Para 81% dos brasileiros, é fundamental que candidato acredite em Deus

Pesquisa: 81% querem candidato que creia em Deus

Foto: Rafa Neddermeyer/Agência Brasil

Oito em cada dez brasileiros e brasileiras (81%) afirmam ser fundamental que seus (suas) candidatos (as) nas eleições acreditem em Deus, segundo levantamento inédito do Laboratório de Estudos Socioantropológicos em Política, Arte e Religião (LePar), da Universidade Federal Fluminense (UFF). Os dados foram apresentados na quarta-feira (19), na abertura do 1º Congresso Internacional e Multidisciplinar sobre Sociedade: religião, política e valores, na Universidade Federal do Rio de Janeiro (UFRJ).

A percepção é mais forte entre as classes mais pobres: 89% das pessoas com rendimento de até um salário mínimo dizem considerar essa crença fundamental, contra 57% entre quem ganha de 10 a 20 salários mínimos mensais.

Deus cristão e educação aparecem como fatores centrais

A análise destaca a figura do Deus cristão, sobretudo nos estratos mais pobres. Entre os entrevistados, 74% concordam que Deus faz as pessoas serem melhores — taxa que chega a 86% entre quem ganha até um salário mínimo.

O estudo também indica que 82% defendem que as escolas devem ensinar crianças e adolescentes a acreditar em Deus.

Confiança nas igrejas não acompanha a valorização da fé

Apesar da valorização da crença, a socióloga Christina Vital, do Programa de Pós-Graduação em Sociologia da UFF, afirmou que isso não se traduz em maior confiança nas instituições religiosas. No levantamento, 56% disseram confiar na Igreja Católica, apontada como a instituição com mais credibilidade no Brasil. Em seguida aparecem as igrejas protestantes (51%) e os centros kardecistas (19%).

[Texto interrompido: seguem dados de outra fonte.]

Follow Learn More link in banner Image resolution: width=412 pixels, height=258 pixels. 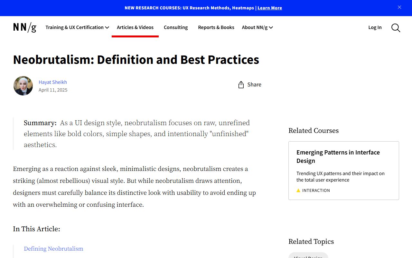tap(270, 8)
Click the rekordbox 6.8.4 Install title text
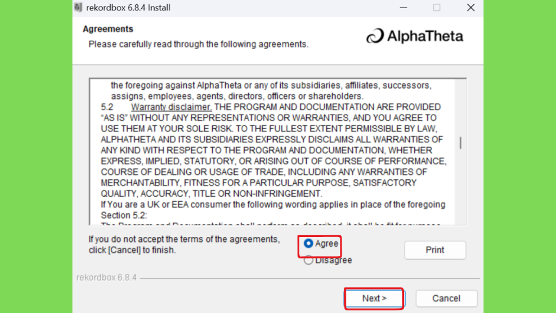The height and width of the screenshot is (313, 556). (128, 8)
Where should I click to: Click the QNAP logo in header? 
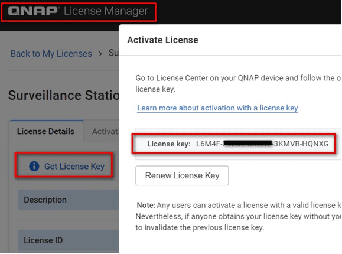(x=33, y=11)
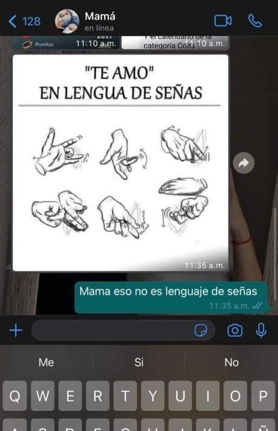Choose keyboard suggestion "Si"

point(139,362)
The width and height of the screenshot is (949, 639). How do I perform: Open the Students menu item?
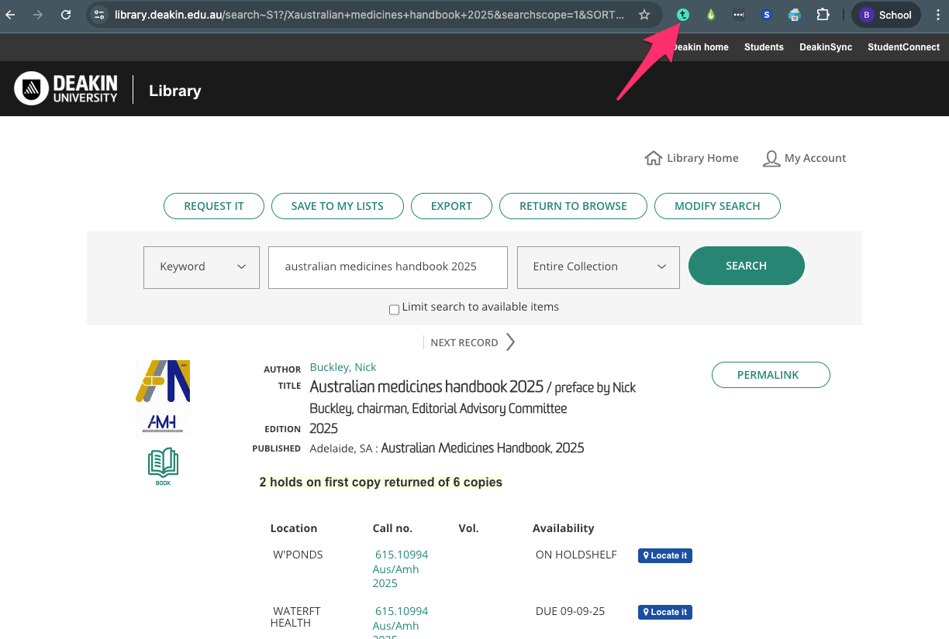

Estado laico e disputa política entram no debate

Christina Vital avaliou que os resultados atingem a própria ideia de Estado: 54% da amostra defende que o Estado não seja laico. Segundo ela, há confusão sobre o conceito de laicidade, com respostas que não se relacionam à separação entre religião e Estado.

Para Michel Gherman, que lidera o Observatório das Crises das Democracias das Américas (UNLP) da UFRJ, os números mostram como as extremas direitas instrumentalizaram as religiões a partir do desejo de retorno a uma espécie de tempo sagrado. Ele citou como exemplo o fato de sete em cada dez candidatos a cargos políticos no Rio de Janeiro acreditarem (ou dizerem que acreditam) que existe uma conspiração progressista para degeneração moral das pessoas por meio da escola.

O cientista político Lucio Rennó, da Universidade de Brasília (UnB), afirmou que há regularidade estatística entre ser evangélico e votar na extrema direita e que isso sugere uma relação de identidade, na qual brasileiros votam em quem julgam que se parece com eles.

Fonte: Agência Brasil. Texto reescrito com base na publicação original.